Филиппа выразительно изогнула темную бровь.
- Не смог отказать? Эссексу? Знаешь, милый, такой поворот разговора мне совсем не нравится.
- Наши отношения тоже было сложно назвать простыми. Едва ли разумно было встречаться с моргающим куском стекла, однако… Ты же не ушла тогда. И сейчас здесь. Со мной.
- Вот именно, что я не ушла! И не собиралась! Проклятье, если бы все это было не надолго, просто так, на раз, то закончилось бы уже давно! А ты все равно, все равно потащился к Синистеру!
- А я все равно боялся, - с кривой усмешкой признался Призм, - что тебе надоест, что ты устанешь от меня и решишь, что хватит с тебя возиться со стекляшкой, и пора найти кого-то более… нормального.
- Да, потому что тебя нормальным назвать о-очень сложно. Потому что ты ненормальный. Псих, - Филиппа легонько хлопнула его по лбу. - Ты… Ты даже меня не спросил. Что-то сам себе напридумывал и полез в самую задницу, - она обхватила его рукой за шею и прижала голову Призма к груди, стащила капюшон и поцеловала, сначала в макушку, потом в затылок, прежде чем прижаться к нему щекой. - Ну и как же мне тебя такого бросить?
- Никак, - серьезно согласился Роберт. Небо уже роняло первые дождевые капли, крупные и тяжелые, обжигающие кожу колким холодом, над головой буйно грохотал гром, но его заглушало горячим взволнованным сердцебиением Филиппы, в котором ему слышалось обещание, надежда на нормальную жизни, на счастье, и обозленный ветер, и дождь, попадающий каплями за шиворот, казались чем-то неземным и чарующим. Влюбленный, очарованный, мутант не сразу заметил подозрительный нарост на внутренней стороне щеки.

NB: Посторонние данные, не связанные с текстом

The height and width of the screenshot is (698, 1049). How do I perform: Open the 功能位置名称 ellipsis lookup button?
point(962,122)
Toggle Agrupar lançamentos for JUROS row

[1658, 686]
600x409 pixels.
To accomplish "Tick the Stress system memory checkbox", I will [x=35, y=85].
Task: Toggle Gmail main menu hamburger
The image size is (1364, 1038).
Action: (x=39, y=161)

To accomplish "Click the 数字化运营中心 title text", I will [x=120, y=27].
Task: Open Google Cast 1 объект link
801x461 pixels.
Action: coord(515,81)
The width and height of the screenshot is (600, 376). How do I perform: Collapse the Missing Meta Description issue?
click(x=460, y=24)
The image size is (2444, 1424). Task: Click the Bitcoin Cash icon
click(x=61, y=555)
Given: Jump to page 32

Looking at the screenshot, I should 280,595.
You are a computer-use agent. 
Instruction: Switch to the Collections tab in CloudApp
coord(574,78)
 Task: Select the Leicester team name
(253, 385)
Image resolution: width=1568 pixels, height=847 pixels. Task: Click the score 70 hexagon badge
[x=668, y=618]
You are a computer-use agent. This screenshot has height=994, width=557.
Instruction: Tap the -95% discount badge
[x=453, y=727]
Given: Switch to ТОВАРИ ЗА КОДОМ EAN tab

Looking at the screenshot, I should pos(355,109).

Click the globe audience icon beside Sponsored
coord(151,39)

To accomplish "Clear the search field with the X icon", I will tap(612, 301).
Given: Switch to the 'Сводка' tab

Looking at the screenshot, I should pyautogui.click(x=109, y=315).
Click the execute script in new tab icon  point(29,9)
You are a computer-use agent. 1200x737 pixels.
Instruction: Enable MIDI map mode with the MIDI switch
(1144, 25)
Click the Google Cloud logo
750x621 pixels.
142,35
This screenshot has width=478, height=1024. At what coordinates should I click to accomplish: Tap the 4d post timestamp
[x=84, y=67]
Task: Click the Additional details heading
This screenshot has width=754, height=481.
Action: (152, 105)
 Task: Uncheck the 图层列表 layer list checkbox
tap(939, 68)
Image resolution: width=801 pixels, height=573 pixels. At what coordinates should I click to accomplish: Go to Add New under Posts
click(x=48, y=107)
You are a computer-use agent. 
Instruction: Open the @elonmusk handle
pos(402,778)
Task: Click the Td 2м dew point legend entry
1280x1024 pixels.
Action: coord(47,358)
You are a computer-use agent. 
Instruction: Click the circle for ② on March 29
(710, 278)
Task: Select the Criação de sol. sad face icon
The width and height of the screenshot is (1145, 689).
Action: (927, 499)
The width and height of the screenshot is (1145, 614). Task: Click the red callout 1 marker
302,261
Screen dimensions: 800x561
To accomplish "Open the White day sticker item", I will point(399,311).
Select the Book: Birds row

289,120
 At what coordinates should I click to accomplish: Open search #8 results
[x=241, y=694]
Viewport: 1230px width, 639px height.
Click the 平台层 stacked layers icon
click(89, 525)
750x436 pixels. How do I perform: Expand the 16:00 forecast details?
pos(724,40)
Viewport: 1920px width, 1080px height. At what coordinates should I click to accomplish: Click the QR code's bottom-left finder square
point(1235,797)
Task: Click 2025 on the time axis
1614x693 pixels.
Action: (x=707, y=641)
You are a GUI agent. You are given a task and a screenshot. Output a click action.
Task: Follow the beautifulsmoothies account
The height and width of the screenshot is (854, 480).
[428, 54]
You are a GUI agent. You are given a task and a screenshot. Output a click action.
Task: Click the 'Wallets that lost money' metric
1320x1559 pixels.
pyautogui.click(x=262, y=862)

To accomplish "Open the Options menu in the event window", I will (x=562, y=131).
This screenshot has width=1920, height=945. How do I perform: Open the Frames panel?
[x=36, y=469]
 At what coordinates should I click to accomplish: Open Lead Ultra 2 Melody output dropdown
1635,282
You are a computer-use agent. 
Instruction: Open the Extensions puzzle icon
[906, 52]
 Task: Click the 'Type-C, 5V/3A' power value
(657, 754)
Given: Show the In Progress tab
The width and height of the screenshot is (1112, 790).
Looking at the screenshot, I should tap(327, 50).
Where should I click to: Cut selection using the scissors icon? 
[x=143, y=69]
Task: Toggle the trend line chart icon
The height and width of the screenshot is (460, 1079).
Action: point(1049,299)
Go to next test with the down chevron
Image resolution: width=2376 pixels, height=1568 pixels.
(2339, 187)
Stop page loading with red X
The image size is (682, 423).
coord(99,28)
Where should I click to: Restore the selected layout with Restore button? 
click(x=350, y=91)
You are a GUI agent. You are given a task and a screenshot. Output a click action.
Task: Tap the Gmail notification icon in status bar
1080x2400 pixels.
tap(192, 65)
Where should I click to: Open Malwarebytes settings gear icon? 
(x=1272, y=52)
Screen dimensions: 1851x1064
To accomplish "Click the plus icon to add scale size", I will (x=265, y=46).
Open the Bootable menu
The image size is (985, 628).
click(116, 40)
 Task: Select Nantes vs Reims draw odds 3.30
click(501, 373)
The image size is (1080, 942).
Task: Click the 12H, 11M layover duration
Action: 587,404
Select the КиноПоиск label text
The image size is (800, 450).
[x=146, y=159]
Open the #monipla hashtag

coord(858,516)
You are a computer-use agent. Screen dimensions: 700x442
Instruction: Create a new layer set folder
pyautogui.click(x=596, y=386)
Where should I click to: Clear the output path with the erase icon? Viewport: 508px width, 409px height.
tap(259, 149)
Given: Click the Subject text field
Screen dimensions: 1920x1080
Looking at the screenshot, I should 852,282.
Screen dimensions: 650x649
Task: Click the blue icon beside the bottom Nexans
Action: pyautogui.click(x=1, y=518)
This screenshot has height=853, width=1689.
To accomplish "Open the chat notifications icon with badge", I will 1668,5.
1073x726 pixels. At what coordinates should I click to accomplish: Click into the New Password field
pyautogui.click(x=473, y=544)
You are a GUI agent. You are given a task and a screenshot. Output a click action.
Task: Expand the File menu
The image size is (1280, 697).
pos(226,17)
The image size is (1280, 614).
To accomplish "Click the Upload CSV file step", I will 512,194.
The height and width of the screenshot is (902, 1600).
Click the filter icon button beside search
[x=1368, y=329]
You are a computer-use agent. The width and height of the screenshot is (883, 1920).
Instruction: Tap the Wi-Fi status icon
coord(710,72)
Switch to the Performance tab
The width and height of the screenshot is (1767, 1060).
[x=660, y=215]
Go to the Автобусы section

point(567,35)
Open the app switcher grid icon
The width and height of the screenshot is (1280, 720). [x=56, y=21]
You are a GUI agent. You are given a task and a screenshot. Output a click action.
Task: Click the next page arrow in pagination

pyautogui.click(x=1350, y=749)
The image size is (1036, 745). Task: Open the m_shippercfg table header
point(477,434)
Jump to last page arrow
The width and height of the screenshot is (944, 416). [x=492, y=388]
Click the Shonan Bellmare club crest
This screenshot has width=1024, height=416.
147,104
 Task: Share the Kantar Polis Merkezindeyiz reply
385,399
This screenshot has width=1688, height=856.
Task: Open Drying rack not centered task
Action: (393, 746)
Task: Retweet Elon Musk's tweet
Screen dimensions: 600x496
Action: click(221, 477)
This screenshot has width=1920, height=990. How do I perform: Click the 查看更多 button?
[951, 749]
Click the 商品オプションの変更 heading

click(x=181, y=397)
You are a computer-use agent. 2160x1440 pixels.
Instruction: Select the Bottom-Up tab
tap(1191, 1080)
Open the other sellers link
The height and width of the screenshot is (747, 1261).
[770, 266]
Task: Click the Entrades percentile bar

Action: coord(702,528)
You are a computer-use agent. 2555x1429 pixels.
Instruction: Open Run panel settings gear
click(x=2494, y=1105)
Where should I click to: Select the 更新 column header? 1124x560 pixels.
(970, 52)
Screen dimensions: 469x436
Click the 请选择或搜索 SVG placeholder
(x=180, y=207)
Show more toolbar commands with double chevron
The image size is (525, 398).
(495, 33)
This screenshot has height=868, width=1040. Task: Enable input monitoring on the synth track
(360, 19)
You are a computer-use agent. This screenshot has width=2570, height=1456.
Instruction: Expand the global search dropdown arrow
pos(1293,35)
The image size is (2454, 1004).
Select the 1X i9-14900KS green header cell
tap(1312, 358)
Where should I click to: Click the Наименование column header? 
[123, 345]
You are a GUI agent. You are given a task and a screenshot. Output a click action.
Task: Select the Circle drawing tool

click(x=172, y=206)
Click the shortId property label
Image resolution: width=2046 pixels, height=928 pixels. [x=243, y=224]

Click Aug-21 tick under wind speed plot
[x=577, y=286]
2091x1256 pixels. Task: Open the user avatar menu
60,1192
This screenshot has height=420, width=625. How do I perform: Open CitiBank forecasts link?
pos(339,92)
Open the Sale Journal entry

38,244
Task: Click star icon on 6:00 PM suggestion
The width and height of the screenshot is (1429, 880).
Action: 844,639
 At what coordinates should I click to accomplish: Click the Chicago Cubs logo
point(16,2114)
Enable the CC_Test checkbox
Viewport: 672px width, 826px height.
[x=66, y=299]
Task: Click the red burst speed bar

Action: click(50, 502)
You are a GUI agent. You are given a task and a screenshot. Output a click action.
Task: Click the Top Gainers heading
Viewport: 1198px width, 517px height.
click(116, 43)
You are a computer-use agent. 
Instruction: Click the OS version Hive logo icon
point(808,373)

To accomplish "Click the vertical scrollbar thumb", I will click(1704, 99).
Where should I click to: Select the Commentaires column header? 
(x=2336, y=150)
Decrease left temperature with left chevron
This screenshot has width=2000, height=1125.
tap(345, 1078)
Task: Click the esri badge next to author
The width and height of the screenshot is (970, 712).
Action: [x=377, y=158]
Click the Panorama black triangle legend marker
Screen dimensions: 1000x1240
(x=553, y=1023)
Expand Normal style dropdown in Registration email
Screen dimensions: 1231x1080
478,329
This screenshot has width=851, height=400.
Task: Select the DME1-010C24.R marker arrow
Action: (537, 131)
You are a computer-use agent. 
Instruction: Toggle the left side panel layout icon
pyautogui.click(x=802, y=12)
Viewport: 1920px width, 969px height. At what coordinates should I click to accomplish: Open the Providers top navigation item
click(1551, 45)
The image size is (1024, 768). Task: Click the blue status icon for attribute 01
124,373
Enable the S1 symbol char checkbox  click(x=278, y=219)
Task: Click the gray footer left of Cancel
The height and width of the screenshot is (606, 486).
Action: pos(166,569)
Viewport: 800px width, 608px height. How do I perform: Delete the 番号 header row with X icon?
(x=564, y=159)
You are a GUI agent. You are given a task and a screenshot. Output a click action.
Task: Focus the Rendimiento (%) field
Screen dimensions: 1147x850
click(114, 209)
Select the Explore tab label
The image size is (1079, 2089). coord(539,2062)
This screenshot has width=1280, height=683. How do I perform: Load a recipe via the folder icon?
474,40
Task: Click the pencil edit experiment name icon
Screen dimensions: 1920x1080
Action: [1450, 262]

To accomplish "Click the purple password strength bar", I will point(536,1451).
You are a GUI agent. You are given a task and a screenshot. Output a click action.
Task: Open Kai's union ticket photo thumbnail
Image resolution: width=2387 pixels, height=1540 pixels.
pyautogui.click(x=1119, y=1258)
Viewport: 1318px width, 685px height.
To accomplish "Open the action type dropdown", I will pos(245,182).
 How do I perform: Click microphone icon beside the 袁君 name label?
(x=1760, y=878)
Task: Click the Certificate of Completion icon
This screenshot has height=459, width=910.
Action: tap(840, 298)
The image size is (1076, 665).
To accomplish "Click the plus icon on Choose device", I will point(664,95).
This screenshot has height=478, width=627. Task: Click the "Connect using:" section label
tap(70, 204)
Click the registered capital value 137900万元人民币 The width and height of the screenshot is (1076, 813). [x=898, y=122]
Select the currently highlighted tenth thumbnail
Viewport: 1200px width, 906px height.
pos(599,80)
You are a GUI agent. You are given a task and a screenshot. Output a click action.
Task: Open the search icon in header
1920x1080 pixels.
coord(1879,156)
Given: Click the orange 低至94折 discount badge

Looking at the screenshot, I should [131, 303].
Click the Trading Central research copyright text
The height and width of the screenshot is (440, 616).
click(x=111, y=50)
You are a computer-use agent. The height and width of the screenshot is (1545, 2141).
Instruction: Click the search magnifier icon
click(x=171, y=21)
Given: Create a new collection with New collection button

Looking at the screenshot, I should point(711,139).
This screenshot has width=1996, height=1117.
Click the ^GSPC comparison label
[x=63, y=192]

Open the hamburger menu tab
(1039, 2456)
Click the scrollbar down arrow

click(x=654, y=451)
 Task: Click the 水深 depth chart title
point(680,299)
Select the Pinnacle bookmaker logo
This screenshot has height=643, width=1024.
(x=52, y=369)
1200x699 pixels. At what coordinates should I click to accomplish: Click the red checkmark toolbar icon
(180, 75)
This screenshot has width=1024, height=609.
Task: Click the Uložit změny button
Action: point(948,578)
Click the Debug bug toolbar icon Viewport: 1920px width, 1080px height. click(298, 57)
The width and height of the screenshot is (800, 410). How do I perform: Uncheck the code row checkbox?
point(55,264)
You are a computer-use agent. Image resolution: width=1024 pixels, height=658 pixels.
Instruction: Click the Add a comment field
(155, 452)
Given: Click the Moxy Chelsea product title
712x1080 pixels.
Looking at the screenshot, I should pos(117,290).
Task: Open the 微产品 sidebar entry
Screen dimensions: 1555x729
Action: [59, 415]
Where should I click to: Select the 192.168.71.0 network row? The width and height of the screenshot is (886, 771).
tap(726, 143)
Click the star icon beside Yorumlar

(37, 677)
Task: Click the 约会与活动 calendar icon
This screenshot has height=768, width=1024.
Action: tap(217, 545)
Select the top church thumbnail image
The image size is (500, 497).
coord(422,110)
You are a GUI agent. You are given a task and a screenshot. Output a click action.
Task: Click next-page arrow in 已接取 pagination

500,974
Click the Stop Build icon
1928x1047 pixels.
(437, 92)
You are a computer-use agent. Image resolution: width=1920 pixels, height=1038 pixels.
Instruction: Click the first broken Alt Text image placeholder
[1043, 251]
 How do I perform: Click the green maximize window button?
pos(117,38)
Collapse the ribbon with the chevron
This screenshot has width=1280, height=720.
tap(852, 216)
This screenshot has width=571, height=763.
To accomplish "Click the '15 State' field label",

Он был твердым, бритвенно-острым, щека ныла и слабо кровила, и Призм поцарапал язык, когда коснулся нароста, собирая кровь.
***
Следующий вырос спустя две недели на внутренней стороне локтя.
Поначалу он напоминал просто одну из пайеток, которыми были расшиты карманы на любимых джинсах Арклайт: маленькая поблескивающая пластинка не больше пяти миллиметров, но вскоре она начала разрастаться; Призм проснулся посреди ночи от боли - тонкая кристаллическая пластинка треснула, когда он согнул руку, осколки впились в мягкие ткани, засели глубоко занозами, трещины сочились темно-багровым и густым, пачкая простыни. Заперевшись в ванной, Роберт остервенело сдирал стеклянную корку вместе с кожей, с мясом. Раковина была вся в красных потеках, как жертвенная чаша, разодранная рука кровоточила, и Призм продолжал все глубже и глубже запускать пальцы в раны, раздирая, разрывая. Ему мерещился туманный блеск растущих кристаллов, пальцы то и дело натыкались на их остроту, но они ускользали и, словно черви, трусливо пробирались глубже в тело мутанта, к костям. Призм чувствовал, как они шевелятся в нем, рассекают мякоть руки и растут, растут, множатся, заполняя его изнутри. Нет… нет, нет, Господи, нет! Роберта трясло, бледное в синеву лицо блестело испариной, а взгляд был горячечным, как у больного малярией. Рука, еще целая, не тронутая мутацией, дрожала, когда он схватился за бритву. По кромке узкого лезвия свет сновал тускло-серебристой искрой, которая потухла, захлебнувшись в брызнувшей фонтанчиком из рассеченной вены крови, когда Призм вогнал бритву в рану, проворачивая. От боли он забыл как дышать.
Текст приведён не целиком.